[What the exercise asks]
The required output is the line with "Viewport: 442px width, 345px height." and each line that follows it to the end of the entries below, copied exactly and with nothing added.
──────── Extracted data ────────
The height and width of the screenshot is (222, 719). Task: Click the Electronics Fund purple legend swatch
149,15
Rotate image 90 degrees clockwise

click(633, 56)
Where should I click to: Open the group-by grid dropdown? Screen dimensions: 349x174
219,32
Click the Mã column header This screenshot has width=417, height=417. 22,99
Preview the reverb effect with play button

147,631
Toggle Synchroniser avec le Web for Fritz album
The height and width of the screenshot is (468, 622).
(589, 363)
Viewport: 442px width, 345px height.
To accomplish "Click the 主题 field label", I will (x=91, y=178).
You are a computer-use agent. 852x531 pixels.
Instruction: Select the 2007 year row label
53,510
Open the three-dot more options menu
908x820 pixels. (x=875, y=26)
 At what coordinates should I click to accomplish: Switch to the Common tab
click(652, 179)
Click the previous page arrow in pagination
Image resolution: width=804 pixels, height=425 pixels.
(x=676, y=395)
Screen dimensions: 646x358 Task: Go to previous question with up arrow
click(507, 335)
────────
[Answer section]
Viewport: 442px width, 345px height.
To accomplish "Click the 主题 field label", I will (x=91, y=178).
You are a computer-use agent. 852x531 pixels.
Instruction: Select the 2007 year row label
53,510
Open the three-dot more options menu
908x820 pixels. (x=875, y=26)
 At what coordinates should I click to accomplish: Switch to the Common tab
click(652, 179)
Click the previous page arrow in pagination
Image resolution: width=804 pixels, height=425 pixels.
(x=676, y=395)
Screen dimensions: 646x358 Task: Go to previous question with up arrow
click(507, 335)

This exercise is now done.